Discussion and conclusions
In this study, we constructed six wheat transcriptome assemblies using different assemblers and merging strategies on 16.2 Gb PE data. We divided the assembly processes into the following four steps: pre-assembly, merging samples, removal of redundancy, and scaffolding. We recorded the effects of each step in detail. The yielded six assemblies had promising N50 (Table 3), continuity (Table 5), and accuracy (Table 6).

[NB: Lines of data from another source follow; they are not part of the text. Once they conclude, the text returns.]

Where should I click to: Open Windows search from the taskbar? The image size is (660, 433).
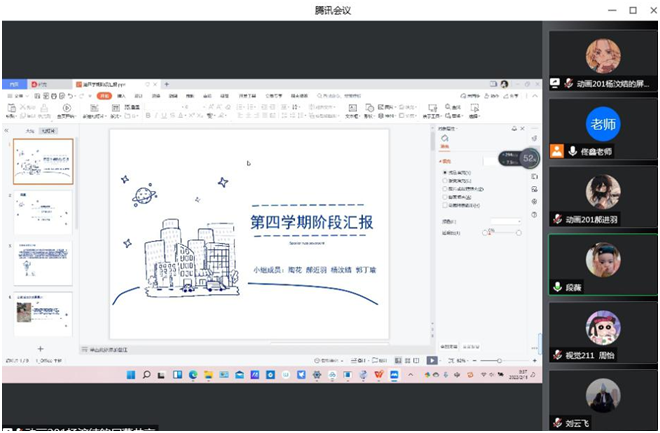click(146, 375)
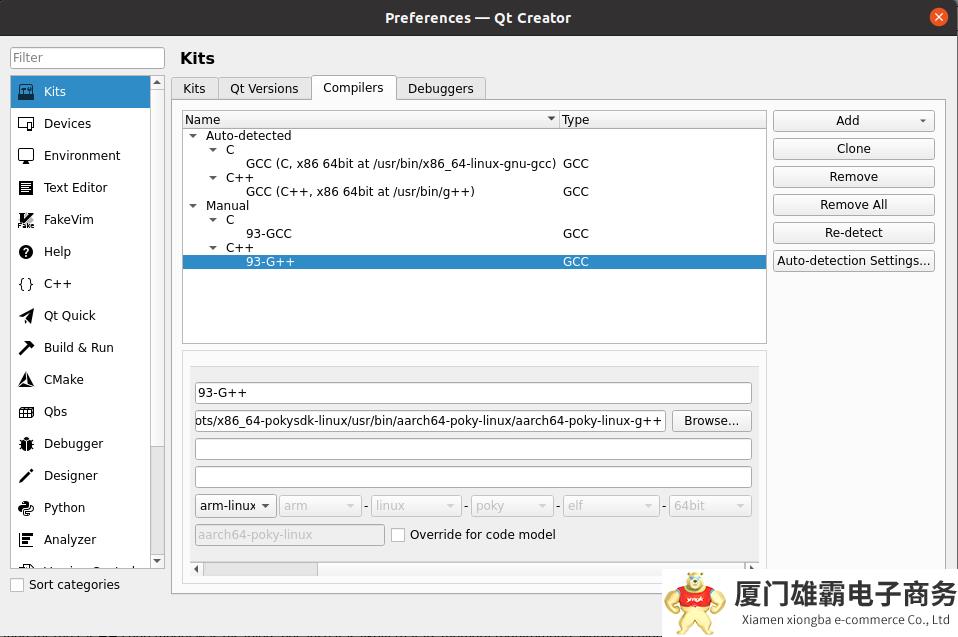Screen dimensions: 958x637
Task: Click the CMake triangle icon
Action: coord(26,380)
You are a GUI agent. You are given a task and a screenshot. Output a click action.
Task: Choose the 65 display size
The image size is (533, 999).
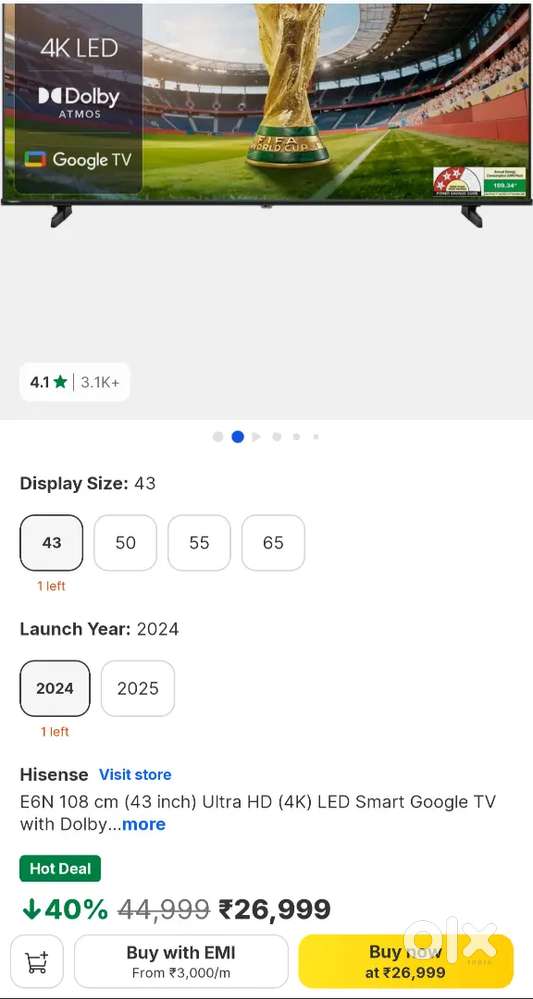[x=273, y=543]
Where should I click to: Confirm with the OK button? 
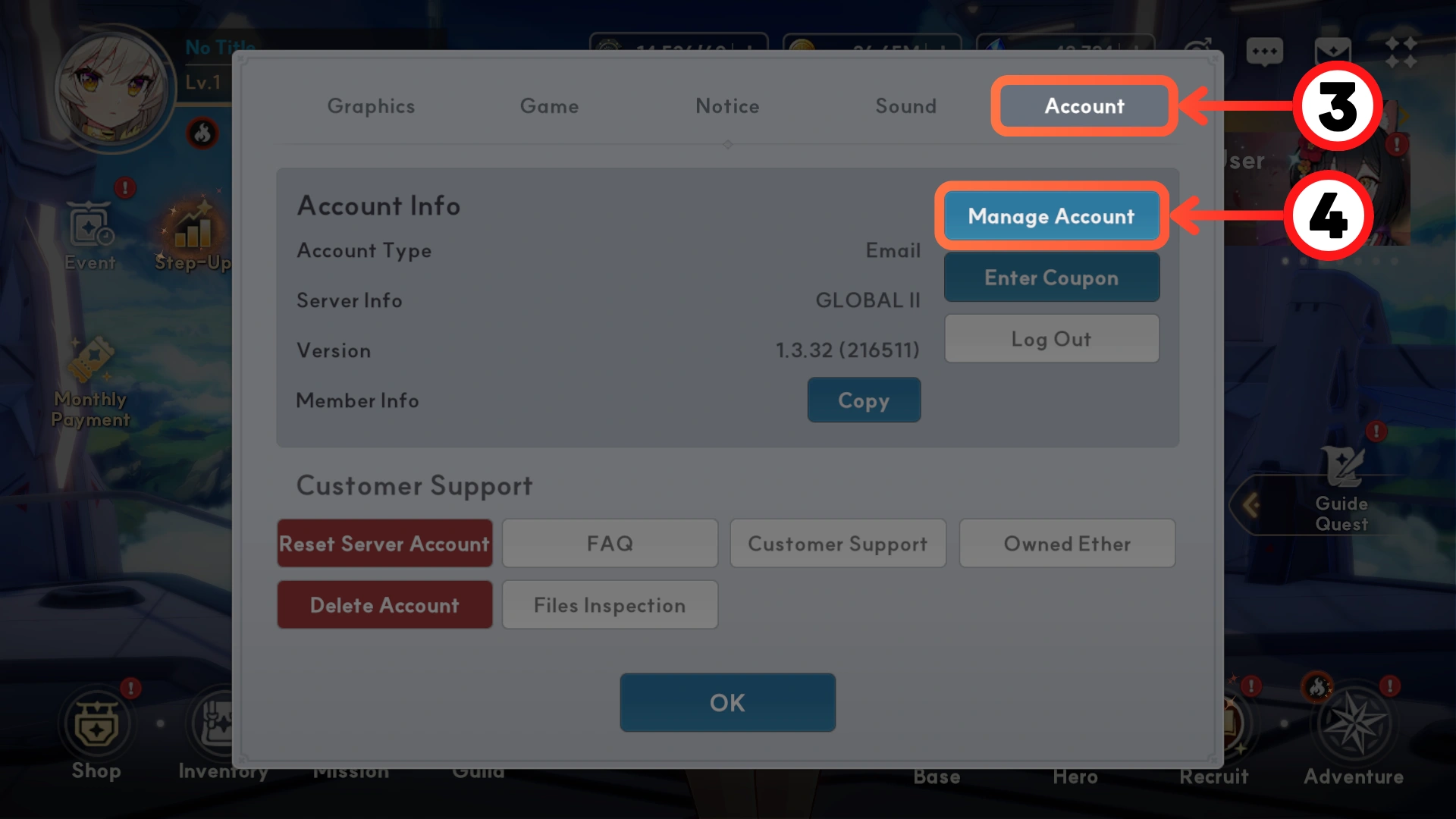727,703
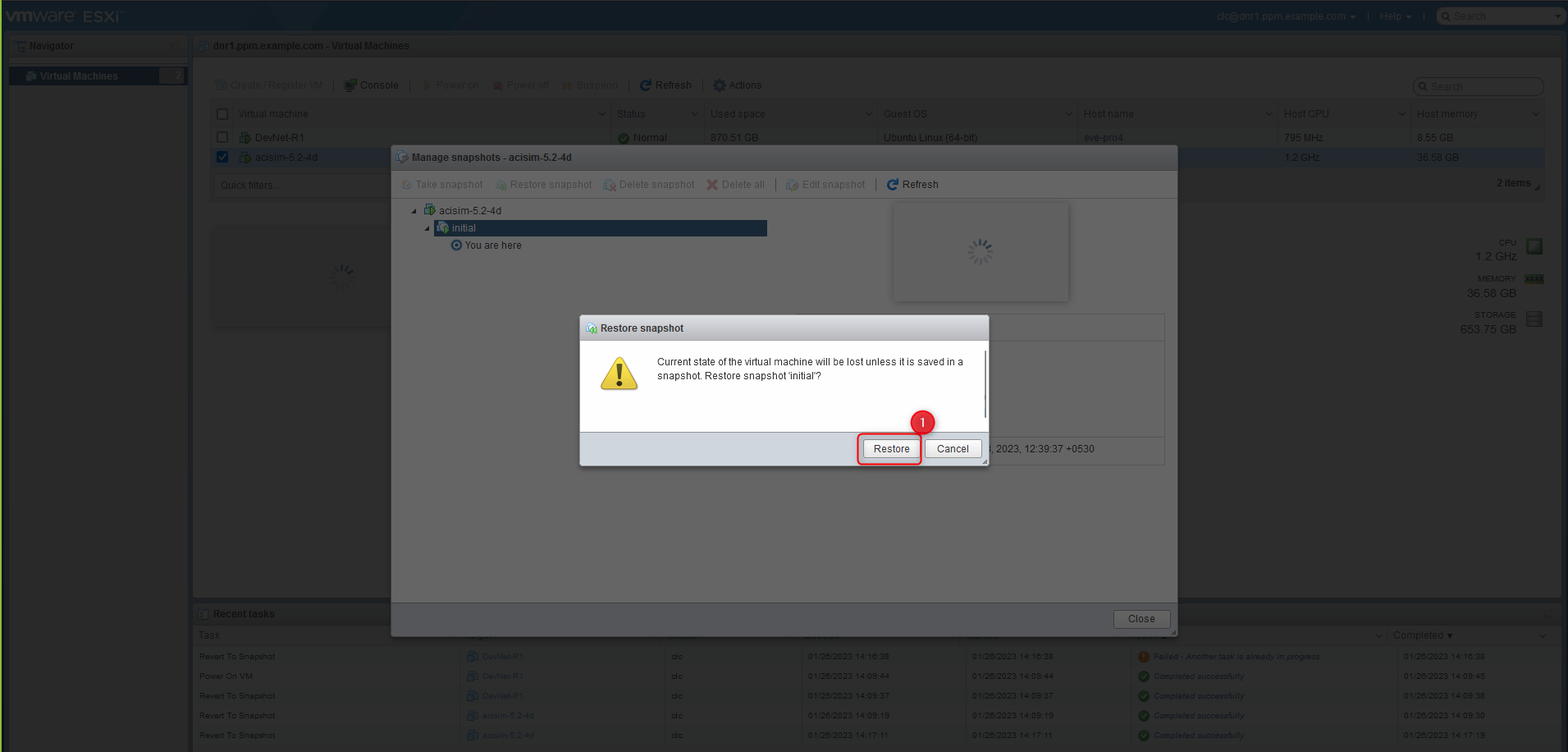The image size is (1568, 752).
Task: Open the Console toolbar item
Action: pyautogui.click(x=371, y=85)
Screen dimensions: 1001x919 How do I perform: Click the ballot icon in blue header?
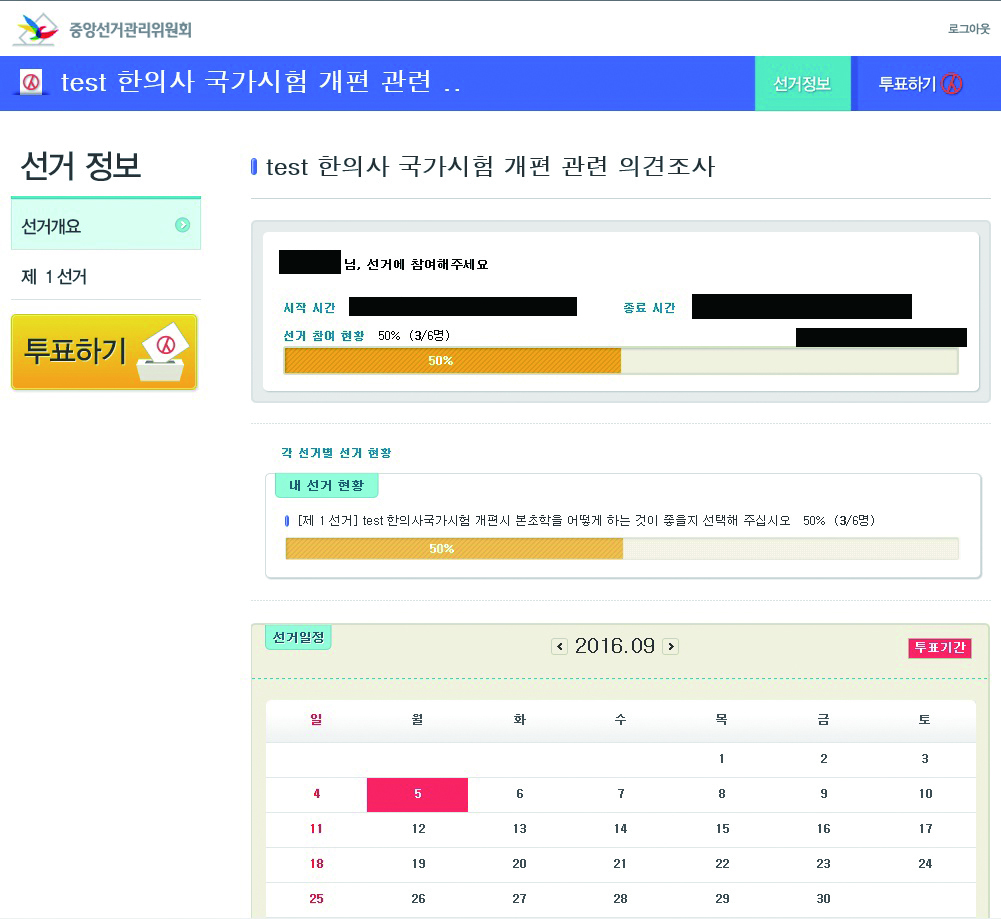coord(33,82)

Performance comparisons between Trinity and Trans-ABySS
Trinity, which uses the single k-mer method, outperformed Trans-ABySS in assembly continuity. The average N50 of the three Trinity assemblies was 16.7% longer than that of Trans-ABySS (Table 3). All three Trinity assemblies covered more bases of full-length cDNA than their counterpart Trans-ABySS assemblies (Table 5). After the same procedures, Trans-ABySS assemblies, which were produced by the multiple k-mer method, were less redundant (Table 4) and covered a greater proportion of existing Sanger-derived ESTs (Tables 6, 7), representing a good spectrum of expression levels.

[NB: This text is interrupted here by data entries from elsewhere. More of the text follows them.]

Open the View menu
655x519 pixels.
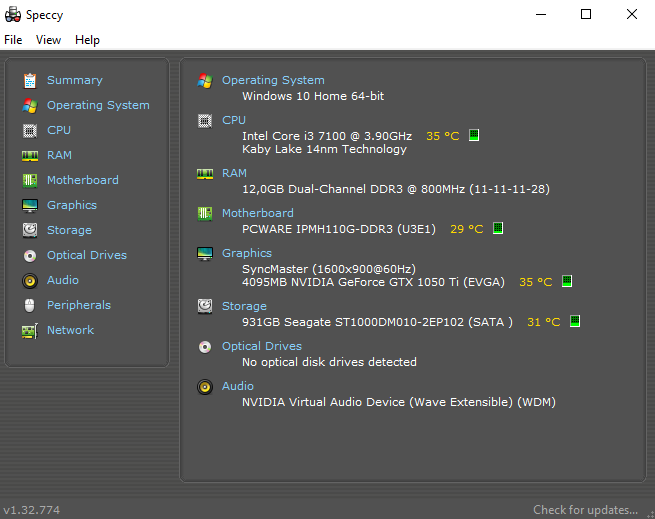coord(48,40)
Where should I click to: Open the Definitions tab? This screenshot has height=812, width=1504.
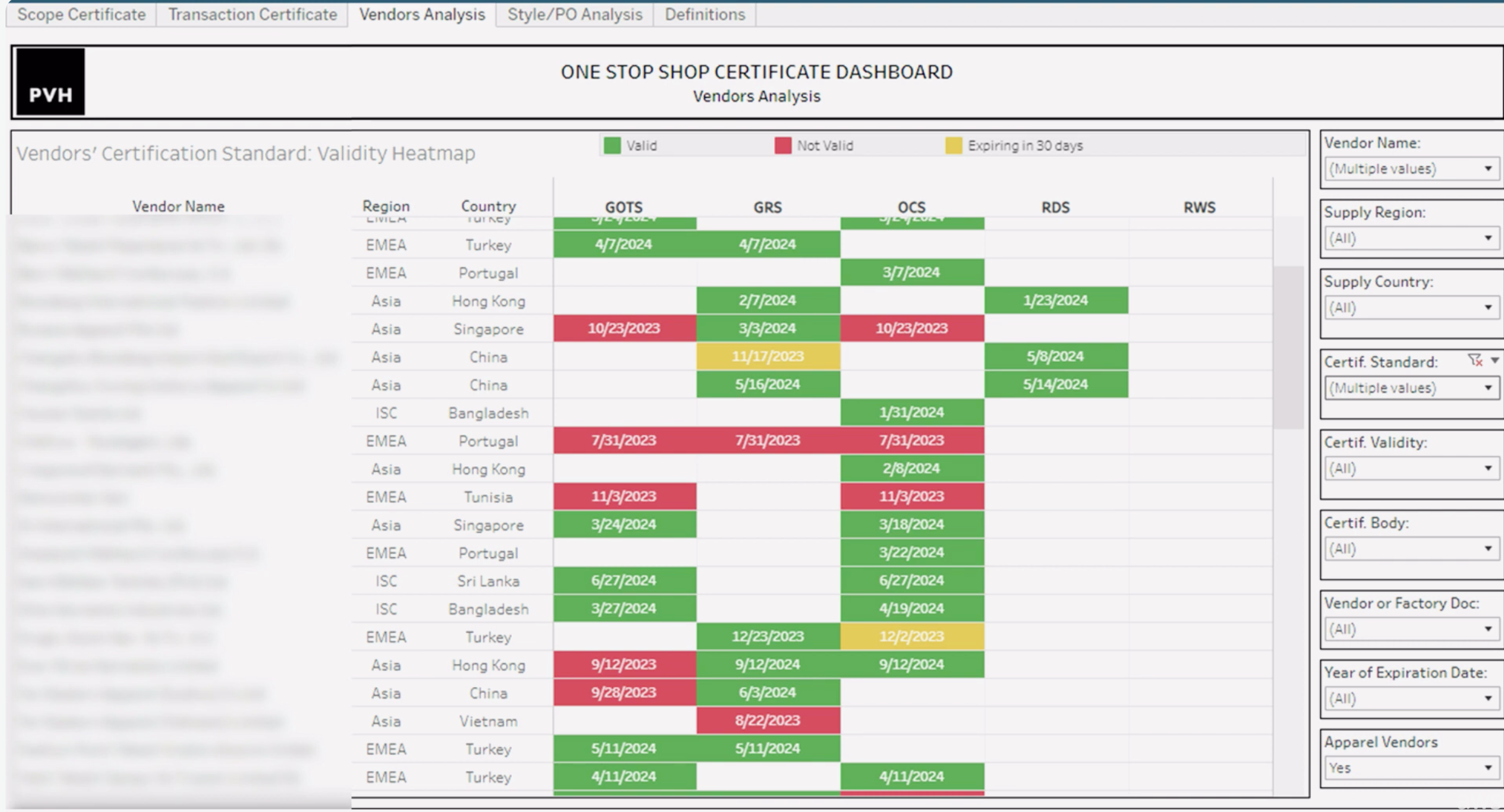click(705, 14)
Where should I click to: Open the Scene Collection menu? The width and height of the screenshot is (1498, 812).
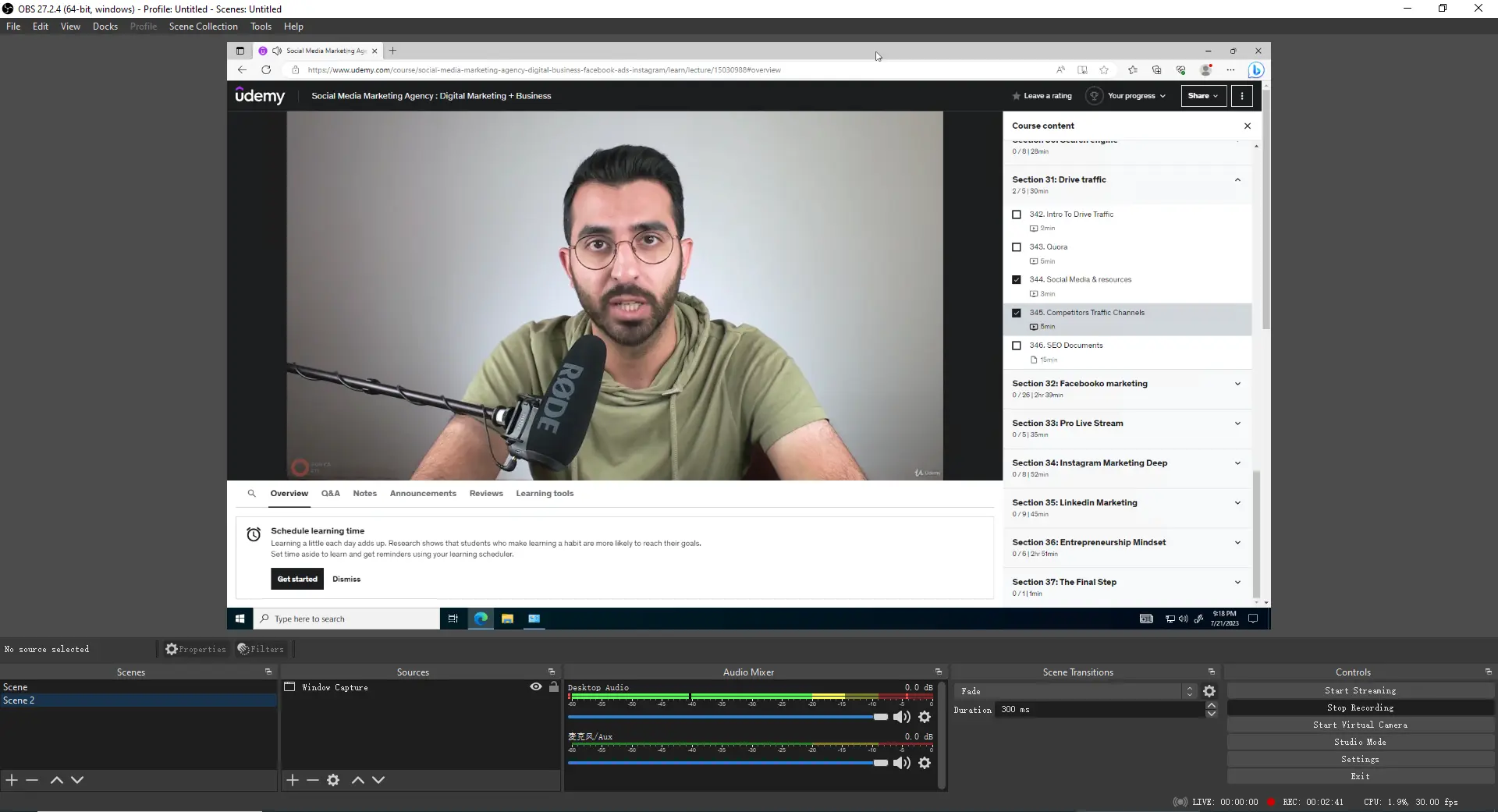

Pairwise comparisons of these six assemblies suggested that assemblies produced by the same assembler were more similar to each other. There was a tradeoff between specificity and sensitivity based on the choice of k-mer size. Assemblies with larger k-mers had fewer spurious overlaps but lower coverage. Low-expression genes were assembled more effectively with small k-mer sizes, leading to the assembly of numerous and highly fragmented transcripts, whereas high-expression genes were assembled more effectively with large k-mer sizes, emphasizing contiguity [12,14]. For Trinity, we used the default k-mer size of 25, while Trans-ABySS used every odd number starting from 45 to 87. To test whether the different k-mer sets used by Trinity and Trans-ABySS caused the low level of overlapping regions, we reassembled an assembly with all four samples together using a single k-mer size of 25, as implemented by ABySS version 1.2.5 [21], named ABySS_AFSFASSS_k25. When ABySS_AFSFASSS_k25 was compared with Trinity_AFSFASSS, 40.9% of Trinity_AFSFASSS bases were covered, which was lower than the 56.0% of bases covered by Trans-ABySS_AFSFASSS (Figure 4, Additional file 3: Table S2). This suggested that when using the same k-mer size of 25, ABySS and Trinity still had a large proportion of unique bases. For the initial assemblies, Trans-ABySS produced assemblies that had more contigs that were much larger than those of Trinity (Table 2). For this dataset (mean reads length of about 75 bp), both Trinity and Trans-ABySS had good performance, and the majority of reads were able to map to the six final assemblies, particularly for the Trans-ABySS_AFSFASSS (Table 4).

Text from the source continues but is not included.